竜使いの民 〜竜征杯と黒い竜〜
城 龍太郎
第一章 竜に乗る少年
第1話 少年は笑われる
空を飛ぶのは何よりも楽しかった。
街の喧騒から離れ、風を切って、自由に飛び回るのだ。もちろん人間が空を飛べるわけはなく、そのピンク色の鱗肌の背中に乗っているだけではあるのだが、それでも彼は相棒であり親友ともいえるその竜を深く信頼しており、どこまでも飛んで行けるのだという万能感さえあった。さらに高度を上げれば、飛び交う鳥たちの背中を見下ろしながら、近づいてくるひんやりとした雲を肌で感じ、そこは厳かな聖堂の雰囲気にも近しい神聖さがあり、彼の心を落ち着けさせてくれる。嫌なことがあったときもこうして飛んでいれば、どれもすっと消えていった。
オレンジ色に染まった空とは反対の方から白い月が昇ってきた頃、目下には明かりの灯りだした街灯やレンガ造りの建物が立ち並ぶ街が見えてきていた。
さらに街に近づくにつれて、彼の乗っているものとはまた別に、多方面からその翼をはためかせて帰ってくる竜の姿が見える。獰猛な顔つきのものもいれば賢そうなものもいたが、共通しているのはその大きな口には轡を嵌め、背中には手綱を握った人間が乗っていることであった。個体によっては積み荷も載せていた。そのうちの緑色で長いしっぽに小包を巻き付けた竜が近づいてくると、そこに乗っていた男が手をあげる。
「よう、クロード」
「お疲れ様です。ラッフェルさん」
クロードは軽く頭を下げる。
「お前も今帰りか。だいぶ遅かったな」
ラッフェルがそう言うのは、クロードの行き先が彼とは違って近い場所であったからだ。
「届け先の家の方が留守にしていたので、向こうの詰所に預けに行っていたんです」
「そんなの適当に家の前にでもほっぽっておけばいいだろ」
「そんなことをしたら、荷物が盗まれてしまうかもしれないじゃないですか」
「それはいなかった向こうの落ち度さ」
もし仮にそうなれば自分が持ち逃げしたと思われるのではないかと言い返そうともしたが、それぞれの竜が降下していくところだったので止めた。
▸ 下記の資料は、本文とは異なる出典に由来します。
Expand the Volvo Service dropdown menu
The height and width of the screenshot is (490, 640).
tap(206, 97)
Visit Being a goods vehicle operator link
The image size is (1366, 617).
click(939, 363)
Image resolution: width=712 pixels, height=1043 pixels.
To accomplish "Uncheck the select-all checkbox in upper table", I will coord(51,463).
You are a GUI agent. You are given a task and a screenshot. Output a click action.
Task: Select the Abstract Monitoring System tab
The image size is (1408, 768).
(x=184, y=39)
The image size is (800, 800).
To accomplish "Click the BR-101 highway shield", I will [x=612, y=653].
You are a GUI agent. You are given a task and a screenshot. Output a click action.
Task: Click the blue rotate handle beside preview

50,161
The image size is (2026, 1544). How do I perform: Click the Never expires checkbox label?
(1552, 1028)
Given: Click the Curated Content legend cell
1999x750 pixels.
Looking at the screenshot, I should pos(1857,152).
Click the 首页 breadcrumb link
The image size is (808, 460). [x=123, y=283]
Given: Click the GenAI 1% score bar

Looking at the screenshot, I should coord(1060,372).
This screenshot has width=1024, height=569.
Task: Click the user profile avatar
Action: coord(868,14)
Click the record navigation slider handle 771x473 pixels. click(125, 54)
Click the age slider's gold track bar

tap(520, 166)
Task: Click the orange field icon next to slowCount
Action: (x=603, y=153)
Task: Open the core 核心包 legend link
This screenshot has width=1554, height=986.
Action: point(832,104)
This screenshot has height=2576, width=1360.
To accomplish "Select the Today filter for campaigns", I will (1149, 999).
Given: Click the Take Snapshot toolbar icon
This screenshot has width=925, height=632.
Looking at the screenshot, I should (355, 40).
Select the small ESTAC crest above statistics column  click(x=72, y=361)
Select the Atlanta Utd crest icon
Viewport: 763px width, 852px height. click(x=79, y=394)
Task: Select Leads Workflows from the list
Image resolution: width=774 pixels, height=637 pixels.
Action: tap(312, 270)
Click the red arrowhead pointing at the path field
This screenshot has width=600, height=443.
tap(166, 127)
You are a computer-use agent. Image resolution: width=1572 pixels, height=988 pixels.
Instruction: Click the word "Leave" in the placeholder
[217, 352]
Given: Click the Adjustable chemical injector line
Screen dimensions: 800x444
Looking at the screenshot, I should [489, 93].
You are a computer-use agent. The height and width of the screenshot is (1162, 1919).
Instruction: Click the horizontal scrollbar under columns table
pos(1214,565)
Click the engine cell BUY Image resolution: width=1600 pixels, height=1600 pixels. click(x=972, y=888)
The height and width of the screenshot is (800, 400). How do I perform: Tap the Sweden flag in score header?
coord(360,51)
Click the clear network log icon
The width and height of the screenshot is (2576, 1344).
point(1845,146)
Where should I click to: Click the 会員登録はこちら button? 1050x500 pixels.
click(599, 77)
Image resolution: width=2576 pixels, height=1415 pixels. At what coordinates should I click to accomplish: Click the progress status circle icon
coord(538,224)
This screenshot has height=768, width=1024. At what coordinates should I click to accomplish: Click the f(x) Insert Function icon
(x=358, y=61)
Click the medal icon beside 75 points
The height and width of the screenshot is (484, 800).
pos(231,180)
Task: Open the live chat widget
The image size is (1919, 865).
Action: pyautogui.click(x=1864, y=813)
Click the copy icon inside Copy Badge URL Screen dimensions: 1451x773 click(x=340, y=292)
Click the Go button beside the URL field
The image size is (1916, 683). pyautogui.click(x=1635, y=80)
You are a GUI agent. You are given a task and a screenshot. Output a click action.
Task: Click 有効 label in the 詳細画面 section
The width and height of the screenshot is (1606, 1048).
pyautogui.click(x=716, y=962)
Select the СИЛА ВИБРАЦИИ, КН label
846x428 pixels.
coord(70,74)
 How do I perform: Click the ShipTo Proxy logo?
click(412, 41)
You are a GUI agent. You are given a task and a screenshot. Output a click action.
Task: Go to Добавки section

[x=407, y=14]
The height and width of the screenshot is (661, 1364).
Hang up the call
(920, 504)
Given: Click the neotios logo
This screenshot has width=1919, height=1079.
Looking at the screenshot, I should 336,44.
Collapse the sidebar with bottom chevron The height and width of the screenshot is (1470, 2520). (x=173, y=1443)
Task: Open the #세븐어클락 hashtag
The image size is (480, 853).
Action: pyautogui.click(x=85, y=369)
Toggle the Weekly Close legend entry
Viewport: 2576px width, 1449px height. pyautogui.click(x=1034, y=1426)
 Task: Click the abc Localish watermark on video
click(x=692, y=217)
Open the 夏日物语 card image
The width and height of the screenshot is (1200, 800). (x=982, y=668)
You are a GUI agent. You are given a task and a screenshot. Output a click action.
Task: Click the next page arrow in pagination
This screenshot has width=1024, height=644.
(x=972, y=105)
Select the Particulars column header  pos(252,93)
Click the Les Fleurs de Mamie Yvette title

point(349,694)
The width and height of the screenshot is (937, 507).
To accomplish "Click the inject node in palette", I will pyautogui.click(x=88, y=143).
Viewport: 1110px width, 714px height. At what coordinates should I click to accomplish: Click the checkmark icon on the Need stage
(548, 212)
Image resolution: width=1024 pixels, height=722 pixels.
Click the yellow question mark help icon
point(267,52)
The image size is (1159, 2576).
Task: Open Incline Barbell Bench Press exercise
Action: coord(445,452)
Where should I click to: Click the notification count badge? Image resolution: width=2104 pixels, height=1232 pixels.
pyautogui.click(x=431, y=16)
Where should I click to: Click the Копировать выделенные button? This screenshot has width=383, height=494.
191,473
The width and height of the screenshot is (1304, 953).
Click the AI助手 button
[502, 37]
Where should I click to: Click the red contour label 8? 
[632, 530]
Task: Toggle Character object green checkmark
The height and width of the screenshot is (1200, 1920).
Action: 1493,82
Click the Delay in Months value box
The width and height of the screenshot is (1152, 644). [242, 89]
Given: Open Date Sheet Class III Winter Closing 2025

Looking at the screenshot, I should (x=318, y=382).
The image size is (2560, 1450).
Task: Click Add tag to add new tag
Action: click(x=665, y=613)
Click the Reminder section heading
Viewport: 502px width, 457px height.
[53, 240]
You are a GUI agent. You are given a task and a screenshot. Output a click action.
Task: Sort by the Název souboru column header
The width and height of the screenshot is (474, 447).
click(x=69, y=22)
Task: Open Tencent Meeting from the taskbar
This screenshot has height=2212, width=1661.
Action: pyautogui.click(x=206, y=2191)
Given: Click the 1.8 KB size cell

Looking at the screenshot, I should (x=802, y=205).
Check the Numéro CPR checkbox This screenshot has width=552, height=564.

どちらも人が乗っていることに慣れているが、ラッフェルの乗る竜が角度をつけて勢いよく降りるのに対して、クロードの方はとても滑らかな動作で、風圧は軽く、ヴェールに包まれるようにふんわりと風を感じさせながらゆっくりと下降する。そうして背の高い大きな煙突が目印の建物の玄関口の前に降り立った。
「ただいま戻りました」
営業時間中であれば開けっ放しになっているはずの引き戸を開けて詰所に入ると、すでに戻ってきていた配達員たちが、受付の奥にあるいくつかの大きなテーブルを囲み、酒の入った木のジョッキを片手に騒いでいた。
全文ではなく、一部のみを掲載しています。